%%

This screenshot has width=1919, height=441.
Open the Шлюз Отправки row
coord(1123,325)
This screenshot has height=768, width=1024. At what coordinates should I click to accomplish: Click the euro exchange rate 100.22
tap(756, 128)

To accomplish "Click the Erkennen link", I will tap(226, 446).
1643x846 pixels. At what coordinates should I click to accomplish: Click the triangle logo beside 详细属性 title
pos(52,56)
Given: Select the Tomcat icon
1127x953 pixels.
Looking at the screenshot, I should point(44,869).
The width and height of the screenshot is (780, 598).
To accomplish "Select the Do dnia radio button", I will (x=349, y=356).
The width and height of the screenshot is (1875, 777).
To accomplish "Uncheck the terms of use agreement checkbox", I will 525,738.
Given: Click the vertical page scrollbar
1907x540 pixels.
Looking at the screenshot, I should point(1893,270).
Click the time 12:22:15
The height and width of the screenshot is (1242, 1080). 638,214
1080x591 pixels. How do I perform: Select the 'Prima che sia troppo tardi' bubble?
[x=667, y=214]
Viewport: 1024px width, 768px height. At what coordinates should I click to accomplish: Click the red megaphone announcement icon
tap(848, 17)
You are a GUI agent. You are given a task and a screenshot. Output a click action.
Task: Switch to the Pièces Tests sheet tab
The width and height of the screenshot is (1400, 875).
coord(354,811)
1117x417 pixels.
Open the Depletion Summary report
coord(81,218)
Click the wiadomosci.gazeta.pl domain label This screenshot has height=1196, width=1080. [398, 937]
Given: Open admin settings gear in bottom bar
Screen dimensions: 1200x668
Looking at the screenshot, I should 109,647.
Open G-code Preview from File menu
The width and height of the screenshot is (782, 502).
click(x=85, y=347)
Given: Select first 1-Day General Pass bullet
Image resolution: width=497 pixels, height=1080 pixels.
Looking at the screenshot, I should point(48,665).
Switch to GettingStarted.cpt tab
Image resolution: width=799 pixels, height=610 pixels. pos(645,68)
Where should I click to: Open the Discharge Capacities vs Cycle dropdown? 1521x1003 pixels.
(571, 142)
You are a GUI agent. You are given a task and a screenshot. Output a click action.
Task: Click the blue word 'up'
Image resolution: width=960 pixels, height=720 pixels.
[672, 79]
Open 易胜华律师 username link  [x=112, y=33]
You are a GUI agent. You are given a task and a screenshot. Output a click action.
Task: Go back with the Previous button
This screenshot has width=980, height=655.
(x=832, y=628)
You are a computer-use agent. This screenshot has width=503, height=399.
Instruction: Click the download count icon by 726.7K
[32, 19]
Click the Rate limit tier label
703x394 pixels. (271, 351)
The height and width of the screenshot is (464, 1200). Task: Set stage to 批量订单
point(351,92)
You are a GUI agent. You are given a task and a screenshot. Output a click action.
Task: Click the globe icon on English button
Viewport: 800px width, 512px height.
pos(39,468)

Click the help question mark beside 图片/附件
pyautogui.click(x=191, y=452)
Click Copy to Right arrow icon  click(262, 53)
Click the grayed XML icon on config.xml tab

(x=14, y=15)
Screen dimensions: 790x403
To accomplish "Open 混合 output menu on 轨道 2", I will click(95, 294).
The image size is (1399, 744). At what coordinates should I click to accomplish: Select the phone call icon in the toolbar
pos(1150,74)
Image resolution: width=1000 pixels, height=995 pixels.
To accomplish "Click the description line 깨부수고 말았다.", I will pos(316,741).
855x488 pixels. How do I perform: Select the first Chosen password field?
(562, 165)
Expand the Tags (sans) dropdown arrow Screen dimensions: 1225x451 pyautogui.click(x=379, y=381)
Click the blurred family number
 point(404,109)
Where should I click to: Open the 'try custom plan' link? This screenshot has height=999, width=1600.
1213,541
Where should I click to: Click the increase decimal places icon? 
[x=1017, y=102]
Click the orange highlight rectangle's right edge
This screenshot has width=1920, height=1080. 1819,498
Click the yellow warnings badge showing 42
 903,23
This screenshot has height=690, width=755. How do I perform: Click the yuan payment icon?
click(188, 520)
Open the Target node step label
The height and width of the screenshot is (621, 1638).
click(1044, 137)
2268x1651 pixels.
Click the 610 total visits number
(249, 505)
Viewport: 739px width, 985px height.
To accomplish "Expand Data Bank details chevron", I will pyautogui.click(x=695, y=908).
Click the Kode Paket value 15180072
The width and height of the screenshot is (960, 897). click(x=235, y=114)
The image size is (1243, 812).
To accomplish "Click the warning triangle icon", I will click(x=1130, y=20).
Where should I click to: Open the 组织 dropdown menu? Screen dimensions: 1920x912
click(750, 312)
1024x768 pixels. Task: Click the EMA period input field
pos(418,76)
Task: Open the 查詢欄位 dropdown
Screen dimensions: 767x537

%%

• Work to complete: Write the entries above out again, verbatim.

• Answer box:
This screenshot has width=1919, height=441.
Open the Шлюз Отправки row
coord(1123,325)
This screenshot has height=768, width=1024. At what coordinates should I click to accomplish: Click the euro exchange rate 100.22
tap(756, 128)

To accomplish "Click the Erkennen link", I will tap(226, 446).
1643x846 pixels. At what coordinates should I click to accomplish: Click the triangle logo beside 详细属性 title
pos(52,56)
Given: Select the Tomcat icon
1127x953 pixels.
Looking at the screenshot, I should point(44,869).
The width and height of the screenshot is (780, 598).
To accomplish "Select the Do dnia radio button", I will (x=349, y=356).
The width and height of the screenshot is (1875, 777).
To accomplish "Uncheck the terms of use agreement checkbox", I will 525,738.
Given: Click the vertical page scrollbar
1907x540 pixels.
Looking at the screenshot, I should point(1893,270).
Click the time 12:22:15
The height and width of the screenshot is (1242, 1080). 638,214
1080x591 pixels. How do I perform: Select the 'Prima che sia troppo tardi' bubble?
[x=667, y=214]
Viewport: 1024px width, 768px height. At what coordinates should I click to accomplish: Click the red megaphone announcement icon
tap(848, 17)
You are a GUI agent. You are given a task and a screenshot. Output a click action.
Task: Switch to the Pièces Tests sheet tab
The width and height of the screenshot is (1400, 875).
coord(354,811)
1117x417 pixels.
Open the Depletion Summary report
coord(81,218)
Click the wiadomosci.gazeta.pl domain label This screenshot has height=1196, width=1080. [398, 937]
Given: Open admin settings gear in bottom bar
Screen dimensions: 1200x668
Looking at the screenshot, I should 109,647.
Open G-code Preview from File menu
The width and height of the screenshot is (782, 502).
click(x=85, y=347)
Given: Select first 1-Day General Pass bullet
Image resolution: width=497 pixels, height=1080 pixels.
Looking at the screenshot, I should point(48,665).
Switch to GettingStarted.cpt tab
Image resolution: width=799 pixels, height=610 pixels. pos(645,68)
Where should I click to: Open the Discharge Capacities vs Cycle dropdown? 1521x1003 pixels.
(571, 142)
You are a GUI agent. You are given a task and a screenshot. Output a click action.
Task: Click the blue word 'up'
Image resolution: width=960 pixels, height=720 pixels.
[672, 79]
Open 易胜华律师 username link  [x=112, y=33]
You are a GUI agent. You are given a task and a screenshot. Output a click action.
Task: Go back with the Previous button
This screenshot has width=980, height=655.
(x=832, y=628)
You are a computer-use agent. This screenshot has width=503, height=399.
Instruction: Click the download count icon by 726.7K
[32, 19]
Click the Rate limit tier label
703x394 pixels. (271, 351)
The height and width of the screenshot is (464, 1200). Task: Set stage to 批量订单
point(351,92)
You are a GUI agent. You are given a task and a screenshot. Output a click action.
Task: Click the globe icon on English button
Viewport: 800px width, 512px height.
pos(39,468)

Click the help question mark beside 图片/附件
pyautogui.click(x=191, y=452)
Click Copy to Right arrow icon  click(262, 53)
Click the grayed XML icon on config.xml tab

(x=14, y=15)
Screen dimensions: 790x403
To accomplish "Open 混合 output menu on 轨道 2", I will click(95, 294).
The image size is (1399, 744). At what coordinates should I click to accomplish: Select the phone call icon in the toolbar
pos(1150,74)
Image resolution: width=1000 pixels, height=995 pixels.
To accomplish "Click the description line 깨부수고 말았다.", I will pos(316,741).
855x488 pixels. How do I perform: Select the first Chosen password field?
(562, 165)
Expand the Tags (sans) dropdown arrow Screen dimensions: 1225x451 pyautogui.click(x=379, y=381)
Click the blurred family number
 point(404,109)
Where should I click to: Open the 'try custom plan' link? This screenshot has height=999, width=1600.
1213,541
Where should I click to: Click the increase decimal places icon? 
[x=1017, y=102]
Click the orange highlight rectangle's right edge
This screenshot has width=1920, height=1080. 1819,498
Click the yellow warnings badge showing 42
 903,23
This screenshot has height=690, width=755. How do I perform: Click the yuan payment icon?
click(188, 520)
Open the Target node step label
The height and width of the screenshot is (621, 1638).
click(1044, 137)
2268x1651 pixels.
Click the 610 total visits number
(249, 505)
Viewport: 739px width, 985px height.
To accomplish "Expand Data Bank details chevron", I will pyautogui.click(x=695, y=908).
Click the Kode Paket value 15180072
The width and height of the screenshot is (960, 897). click(x=235, y=114)
The image size is (1243, 812).
To accomplish "Click the warning triangle icon", I will click(x=1130, y=20).
Where should I click to: Open the 组织 dropdown menu? Screen dimensions: 1920x912
click(750, 312)
1024x768 pixels. Task: Click the EMA period input field
pos(418,76)
Task: Open the 查詢欄位 dropdown
Screen dimensions: 767x537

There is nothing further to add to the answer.